___ Ausgewählte Textpassage

Die Evangelische Kirche in Deutschland befürchtet, dass die hier vorgelegten Reformschritte eine weitere Aushöhlung der Solidarität mit sich bringen: Zum einen wird die paritätische Finanzierung zwischen Arbeitgebern und Arbeitnehmern, die schon in der letzten Gesundheitsreform unterminiert wurde, mittelfristig noch weiter zurück genommen. Sodann wird die einkommensrelative Beitragsfinanzierung zugunsten einer im Prinzip nach oben hin offenen einkommensunabhängigen Zusatzleistung ergänzt. Damit kommt es zu einer überproportionalen Belastung derer, die als Geringverdiener ihren eigenen Unterhalt sichern müssen. Darüber hinaus führt die Erleichterung des Wechsels zwischen gesetzlicher und privater Krankenversicherung zu einer Bevorzugung der PKV und der nicht gesetzlich Versicherten. Vor allem aber steht zu befürchten, dass die kurzfristigen Kostendämpfungen zu weiteren Personaleinsparungen und Einschränkungen der Beschäftigungsqualität führen, die die Attraktivität der Gesundheitsberufe weiter verringern und den anstehenden Fachkräftemangel verschärfen.

______
___ Aufgelistete Zeilen

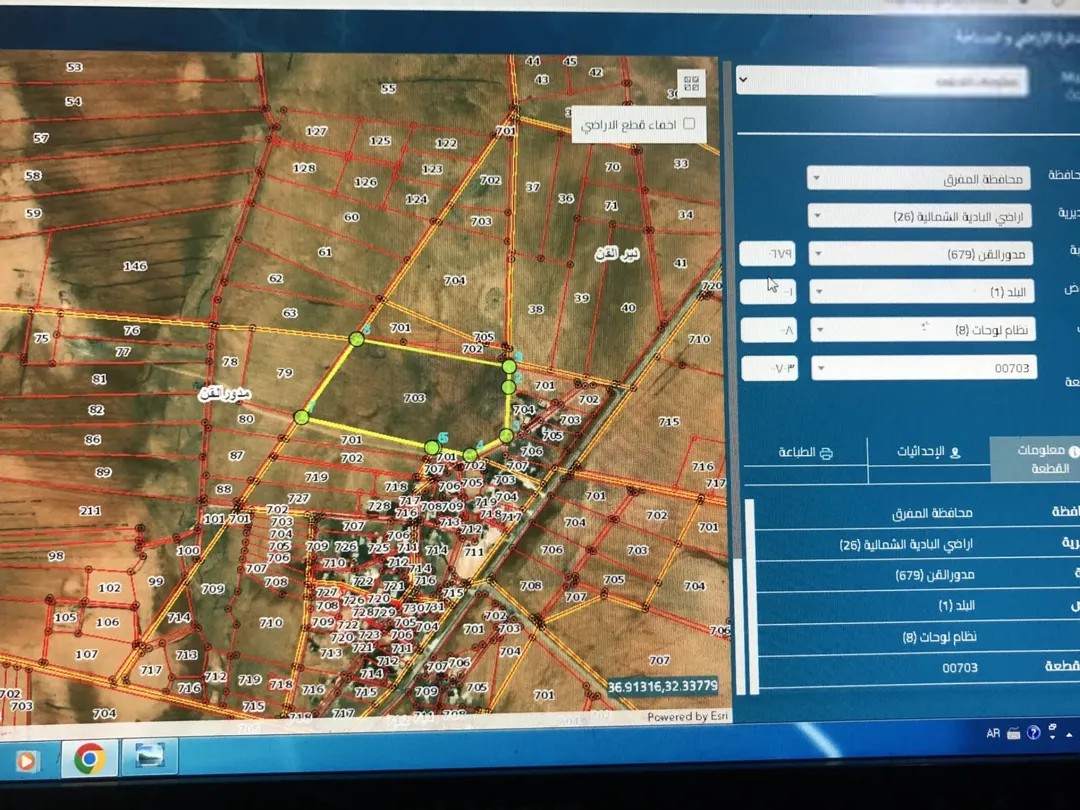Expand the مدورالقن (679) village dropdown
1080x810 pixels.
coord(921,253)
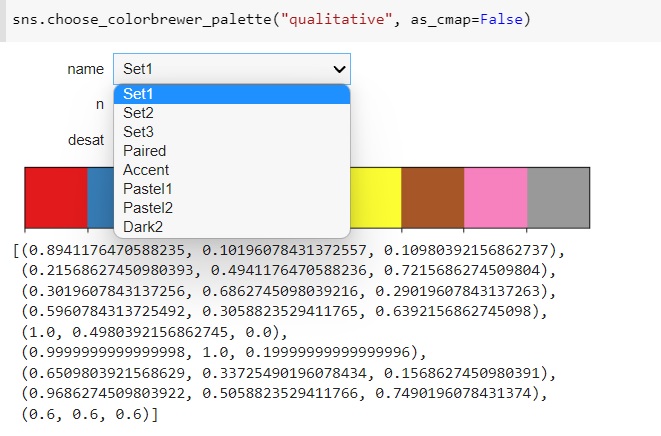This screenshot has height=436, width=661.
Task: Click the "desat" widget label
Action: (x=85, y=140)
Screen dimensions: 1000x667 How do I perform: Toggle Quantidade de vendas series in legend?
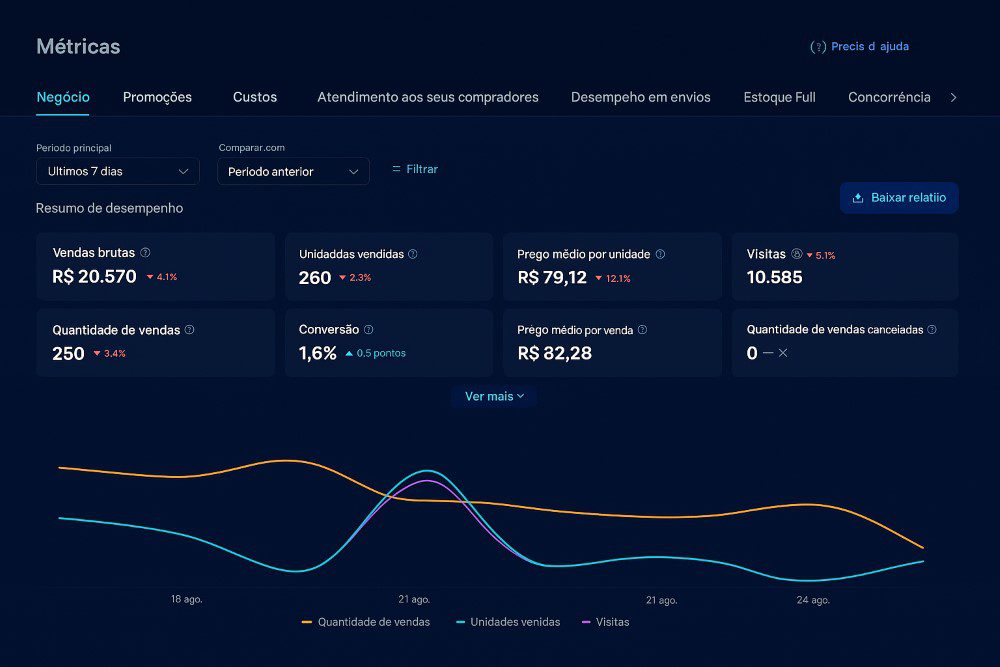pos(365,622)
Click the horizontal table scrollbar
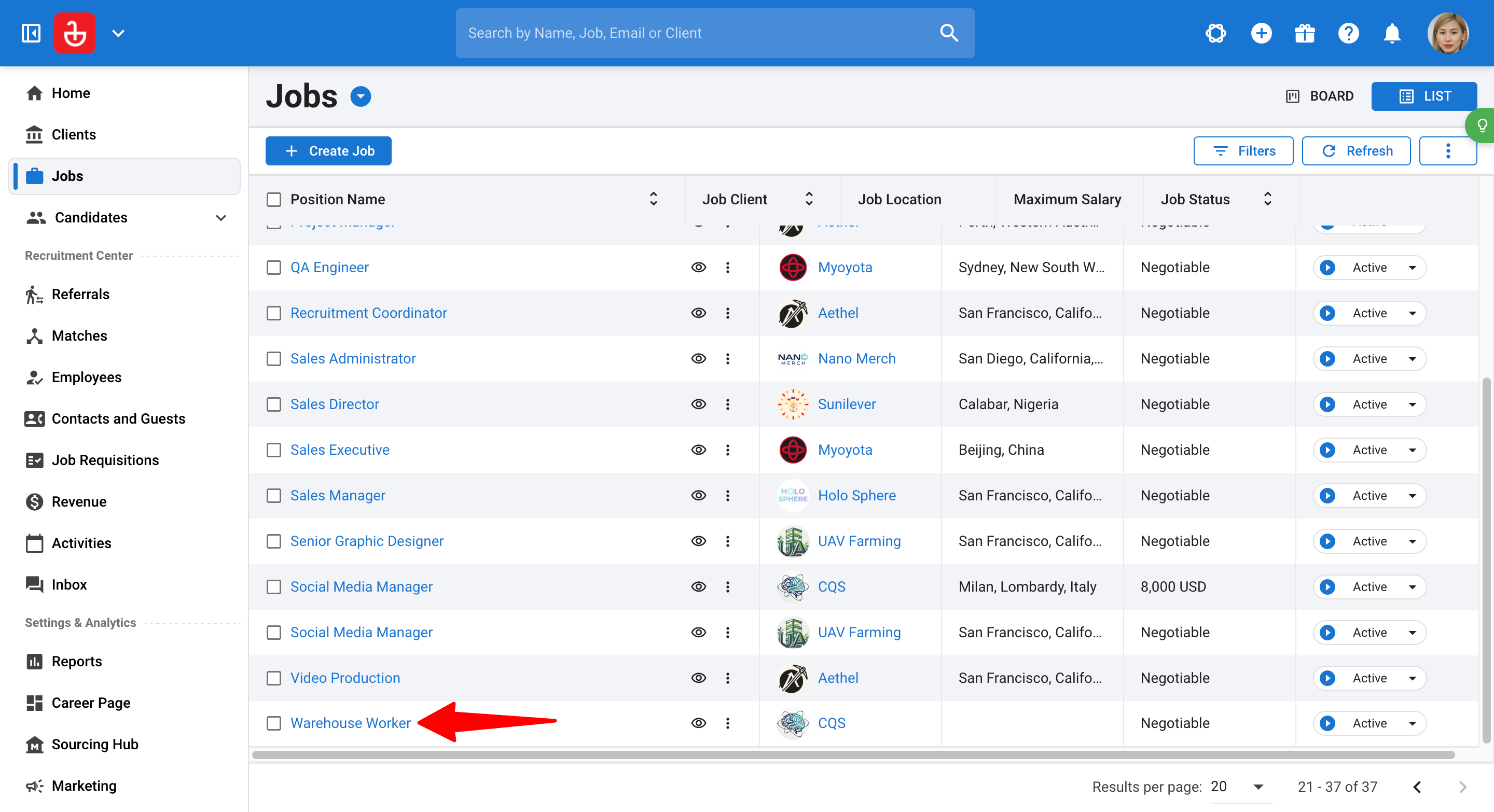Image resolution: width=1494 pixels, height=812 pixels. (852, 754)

______
___ Aufgelistete Zeilen

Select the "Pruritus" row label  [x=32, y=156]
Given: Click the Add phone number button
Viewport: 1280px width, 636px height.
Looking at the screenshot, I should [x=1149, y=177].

______

**Aufgabenstellung:**
Bitte setze den Text über die befürchteten Folgen der Gesundheitsreform im Anschluss an seinen letzten Satz fort.

**Lösung der Aufgabe:**
Auf Grund ihrer Sorge um ein zukunftsfähiges und solidarisches Gesundheitssystem in Deutschland hat der Rat der EKD im Februar dieses Jahres eine ad-hoc-Kommission zu den zukünftigen Herausforderungen des Gesundheitswesens einberufen. Diese Kommission wird bis zum Frühjahr 2011 eine Schrift erarbeiten, die Vorschläge für notwendige Schritte zum Erhalt und zur Neugestaltung des Gesundheitssystems einschließlich der Pflegeversicherung macht und auch die Fragen allgemeiner Gesundheitspolitik nicht ausklammert. Angesichts des vorgelegten Gesetzentwurfes hielt es der Rat der EKD jedoch für notwendig, bereits kurzfristig eine Orientierungshilfe vorzulegen, die auf das aktuelle Reformvorhaben reagiert. Dabei sind wir überzeugt, dass eine gerechte und gute Gesundheitspolitik wesentliche Impulse aus religiösen Überzeugungen gewinnen kann. Wir rufen deshalb auch theologische Kriterien in Erinnerung, mit deren Hilfe politische Richtungsentwicklungen beurteilt und gegebenenfalls korrigiert werden können. Zwar machen Religion und Moral nicht einfach Politik; sie machen aber Politik möglich – und damit auch manche Politik unmöglich.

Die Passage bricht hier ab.